I would guess that he thinks that as the Apollo craft, at or near the moon, were going at some speed, and "circling" Earth; that when they got back to Earth their speed would have increased "too much".

I think he is trying to draw a parallel with what happens when you sit on a chair and spin with your arms out; how conservation of angular momentum (?) means that you speed up when you draw your arms in.

That is, the "pirouette effect" is what you see with ice-skaters... and he thinks that would happen to spacecraft too?

(I'm only trying to interpret the question - it's part of the fun I have with CT's; I have zero HB)

[nomuse]

Hrm. My best guess is he means "slingshot" effect -- but couldn't remember the word. I am crossing my fingers that Moon Brother's find of "anomalies associated with rotating magnetic systems" has nothing to do with the OP's query; I don't know if I could deal with another Electric Universe thread!

Read the post one more time. Perhaps he is talking about the moon's orbital velocity, and wondering if it should be added in?

[Bob B.]

nomuse said:

Hrm. My best guess is he means "slingshot" effect -- but couldn't remember the word.

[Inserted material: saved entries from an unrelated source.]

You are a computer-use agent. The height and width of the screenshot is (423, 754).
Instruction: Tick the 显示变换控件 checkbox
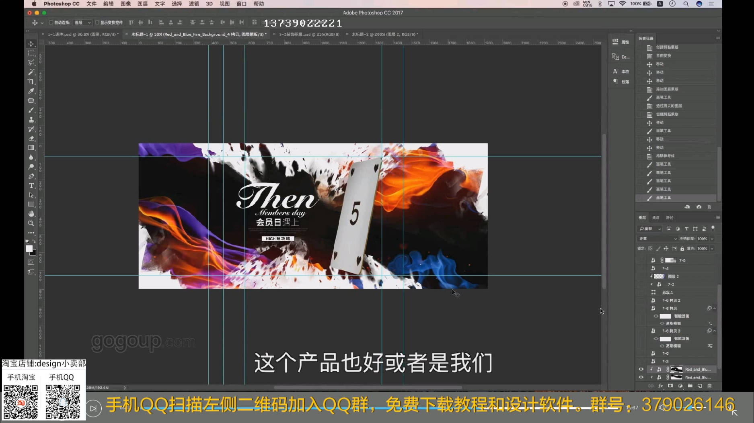click(x=97, y=22)
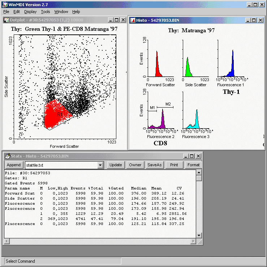Click the Print button in Stats
Viewport: 267px width, 267px height.
tap(174, 165)
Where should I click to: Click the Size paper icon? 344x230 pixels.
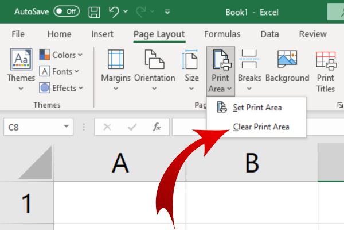[x=190, y=59]
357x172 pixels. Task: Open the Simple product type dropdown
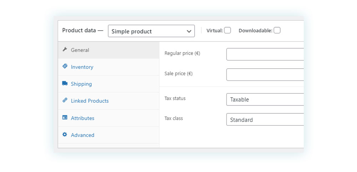(151, 31)
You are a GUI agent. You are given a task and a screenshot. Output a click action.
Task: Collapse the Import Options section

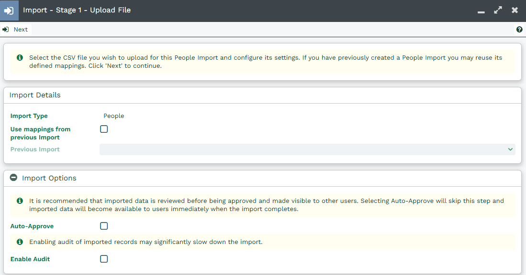click(x=14, y=178)
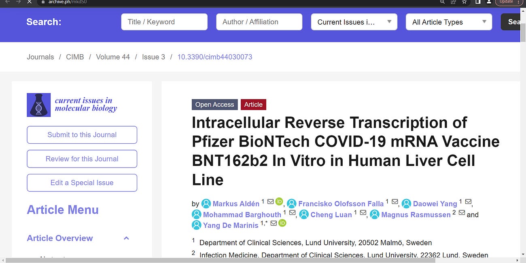
Task: Click the Title / Keyword search field
Action: point(164,22)
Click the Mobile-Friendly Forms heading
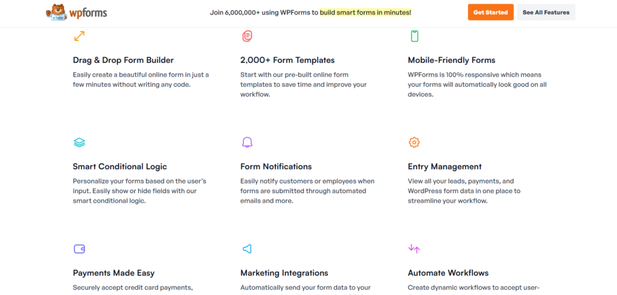This screenshot has width=617, height=295. (451, 60)
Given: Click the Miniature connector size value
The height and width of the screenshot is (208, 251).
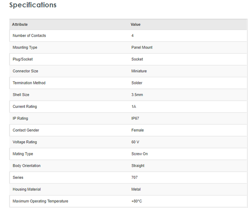Looking at the screenshot, I should point(139,71).
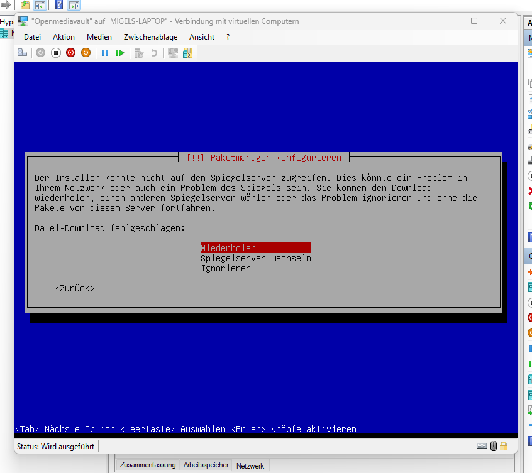This screenshot has height=473, width=532.
Task: Open the Ansicht menu
Action: [201, 36]
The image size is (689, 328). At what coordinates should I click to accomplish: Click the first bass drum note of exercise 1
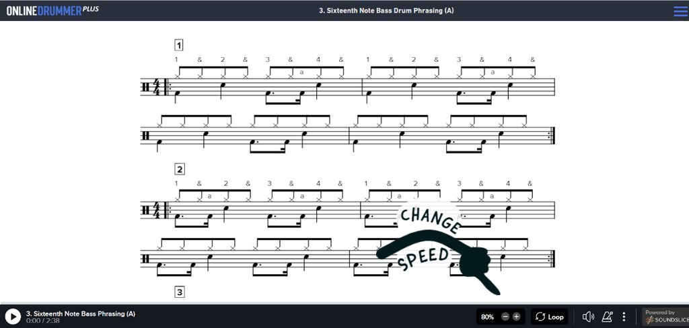(177, 94)
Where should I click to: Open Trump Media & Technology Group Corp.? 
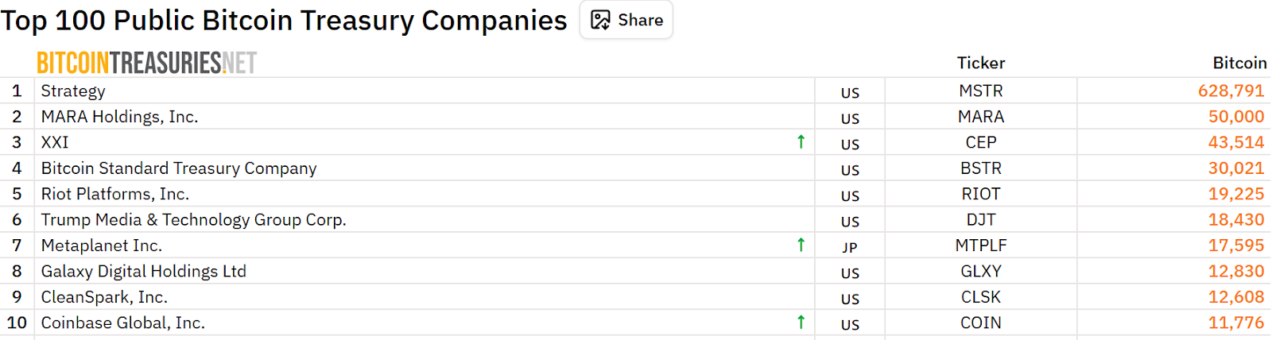click(193, 220)
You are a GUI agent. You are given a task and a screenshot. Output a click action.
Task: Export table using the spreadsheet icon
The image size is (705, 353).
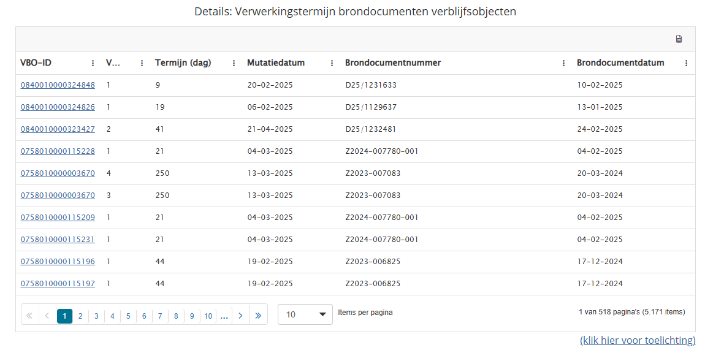pyautogui.click(x=679, y=39)
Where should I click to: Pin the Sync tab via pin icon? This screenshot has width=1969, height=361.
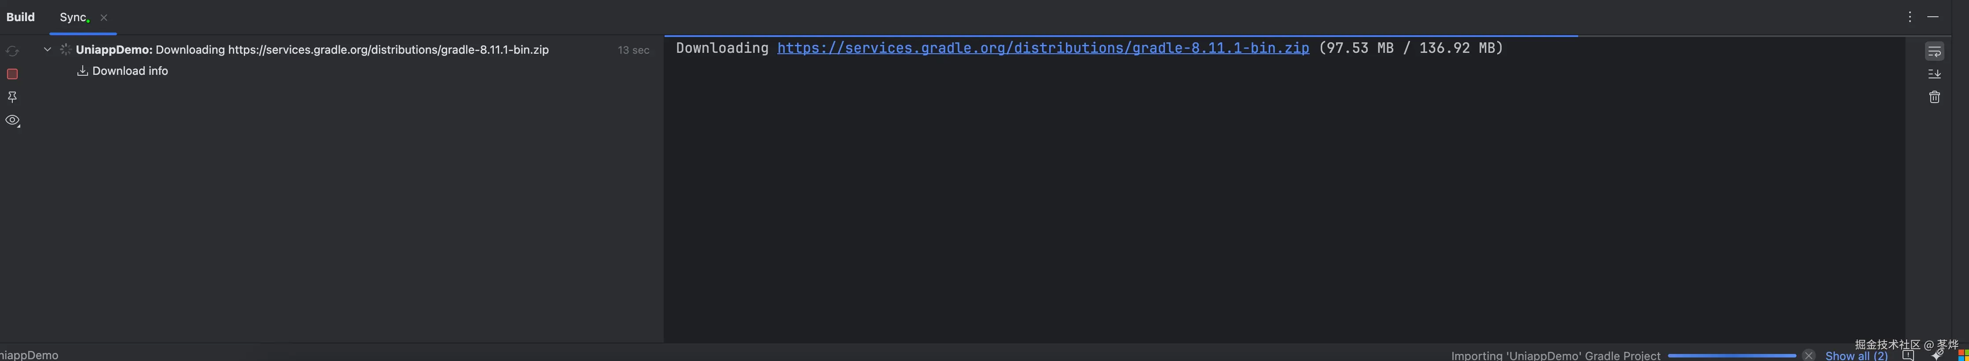pyautogui.click(x=12, y=96)
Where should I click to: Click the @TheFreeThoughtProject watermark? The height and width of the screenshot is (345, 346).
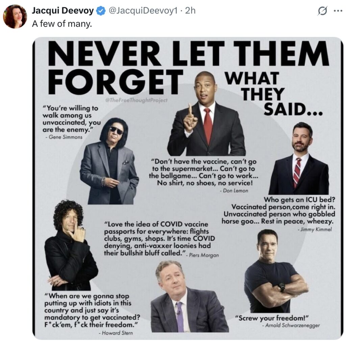[x=137, y=100]
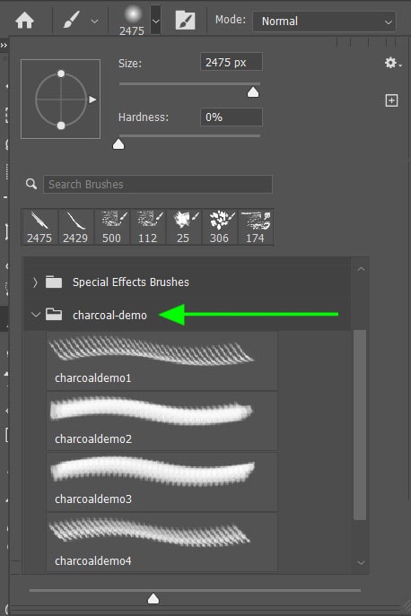Image resolution: width=411 pixels, height=616 pixels.
Task: Open tool preset chevron beside brush
Action: pyautogui.click(x=95, y=22)
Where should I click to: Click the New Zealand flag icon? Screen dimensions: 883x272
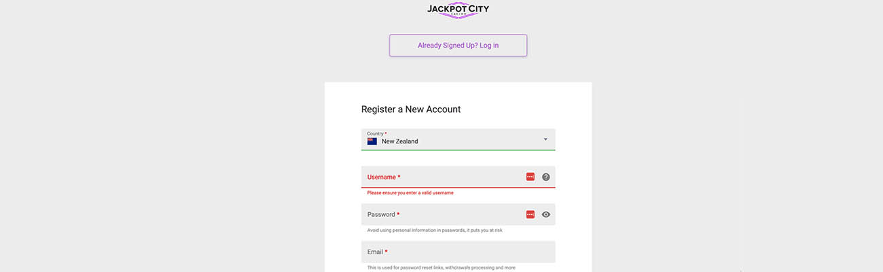[x=372, y=141]
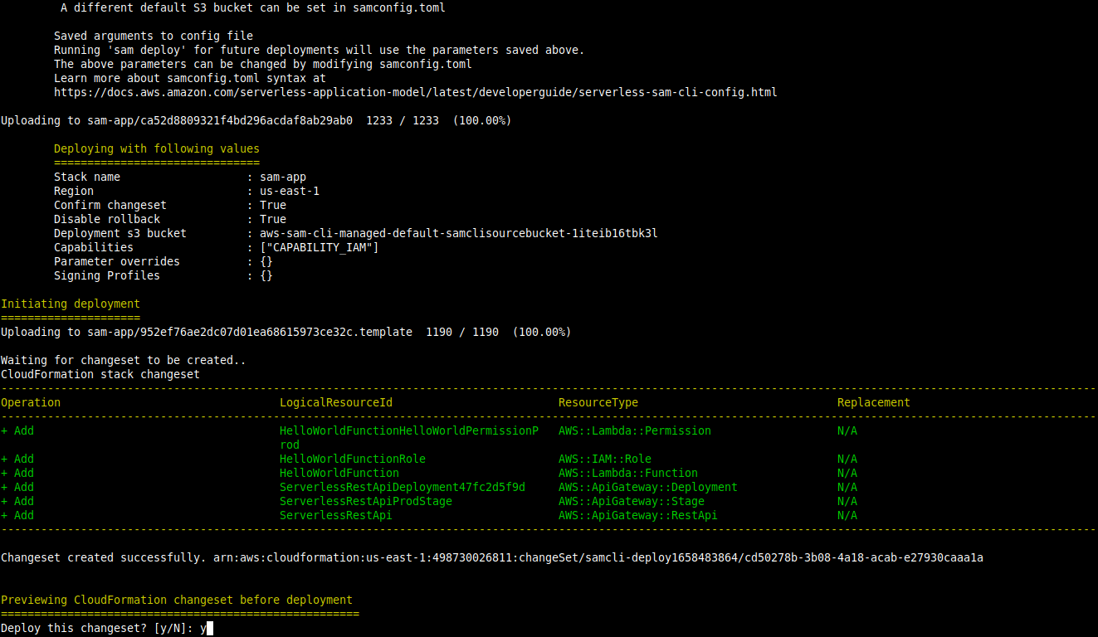Select the Stack name value sam-app

(282, 177)

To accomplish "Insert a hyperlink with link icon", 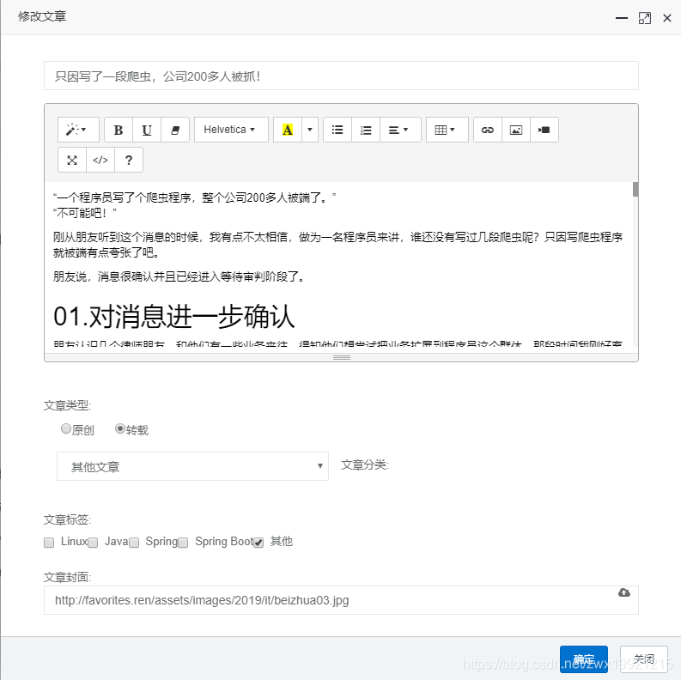I will tap(488, 130).
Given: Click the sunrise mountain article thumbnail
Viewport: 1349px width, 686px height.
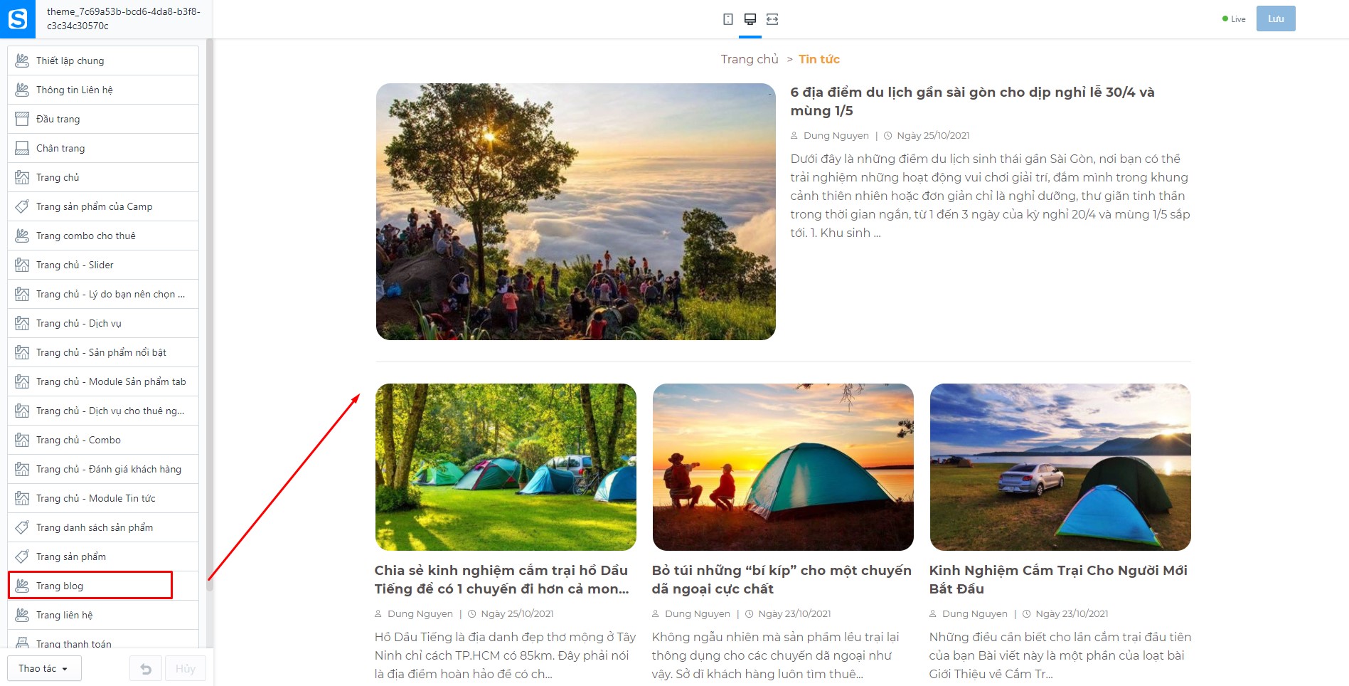Looking at the screenshot, I should (x=576, y=211).
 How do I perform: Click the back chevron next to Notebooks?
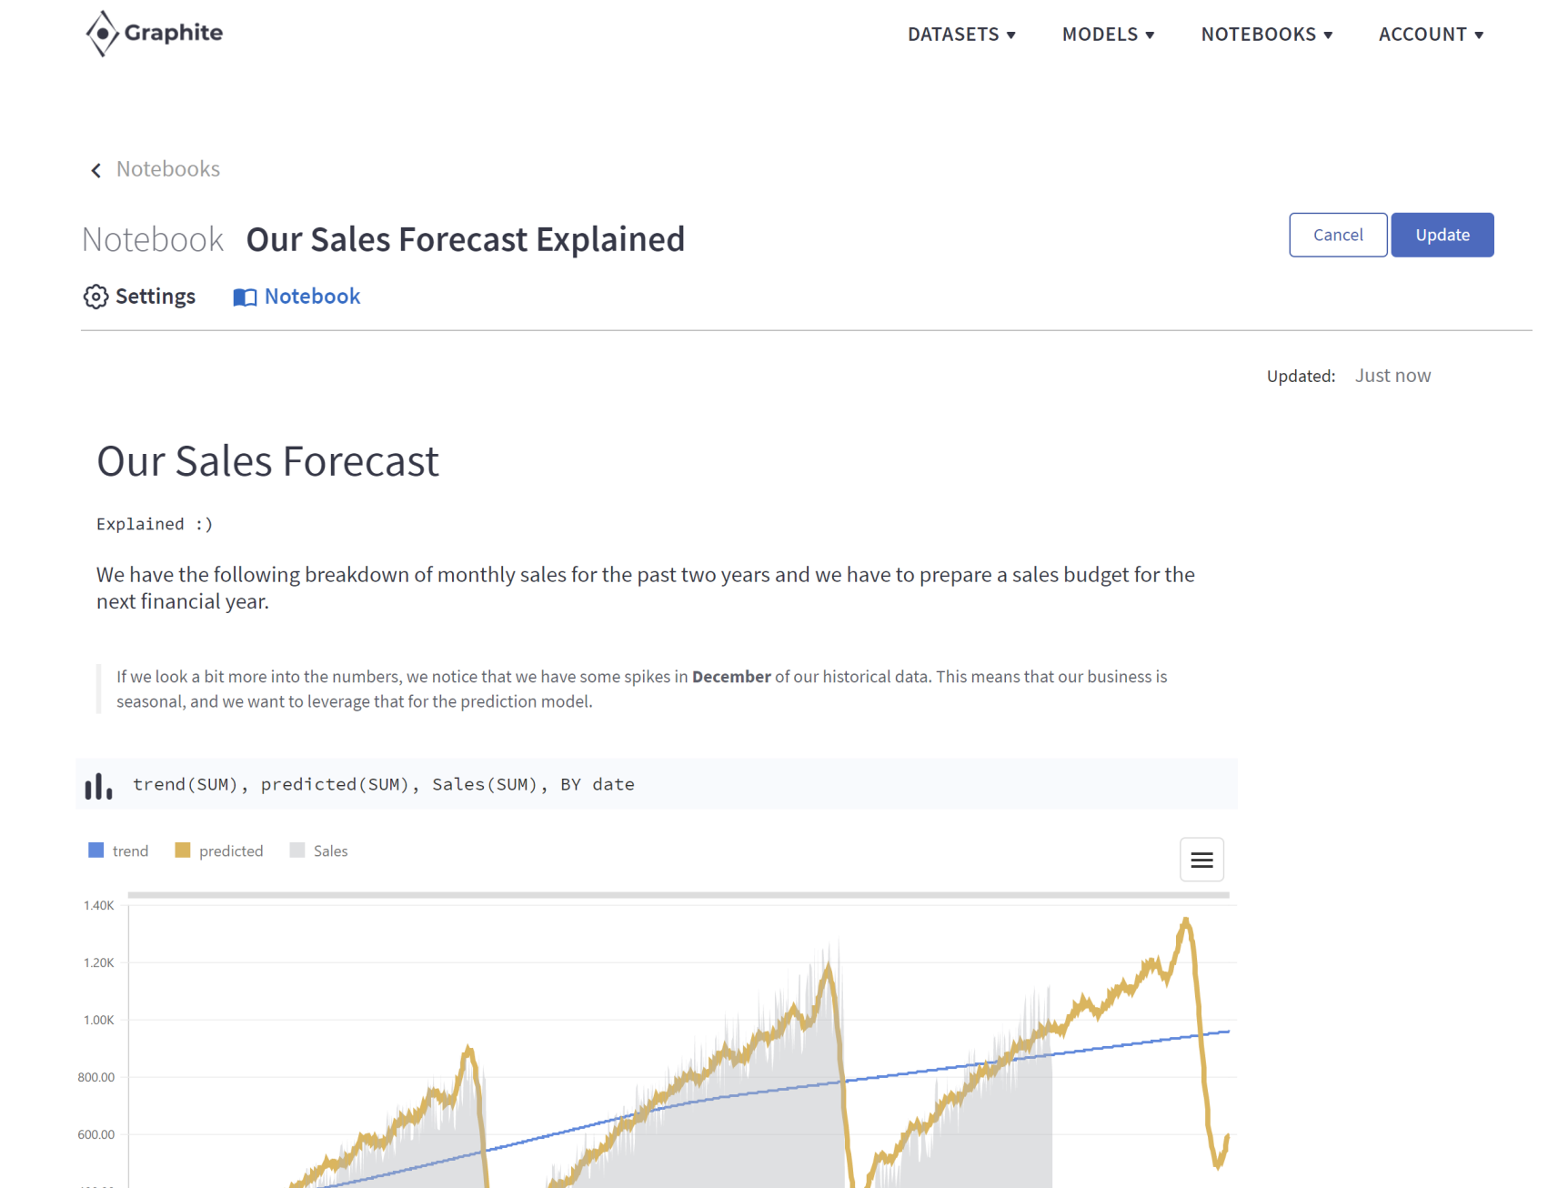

That was my guess as well.

[kevb]

OK I let every one think about this before I replied
PZKPFW was rite he knows the pirouette effect is the same as when
You spin your self on a swiveling chair then put your legs out then rotation slows
Bring your legs in and rotation speeds up.
The same affect happens when ice skaters spin themselves with there arms out
And when they put there arms close to their body they can spin at tremendous speed
The ice skating name for this is the pirouette hence the pirouette effect
Now any craft coming from the moon starts off the same speed as the moon orbit around
The earth 1.01 kms
Even if the craft is in moon orbit it is still traveling more or less 1.01 kms around the earth.
Now when the craft powered its way out of the moons orbit towards earth the pirouette effect Will Kick in and as soon as the burn stops the centrifugal force will be greater than
Earths gravity and the craft will simply return back to a similar orbit as the moon Around the earth the speed will be back to 1.01kms
So am I rite in thinking it is impossible to power you way back to earth from the moon
Regards kev

[nomuse]

I may be reading too much into one statement here.... but are you claiming that it is impossible to break orbit? If what you describe were to hold true for attempting to leave an orbit around Earth at Lunar distance, it would also hold true for attempting to leave an orbit around Earth at, say, the distance of the ISS or your average shuttle flight.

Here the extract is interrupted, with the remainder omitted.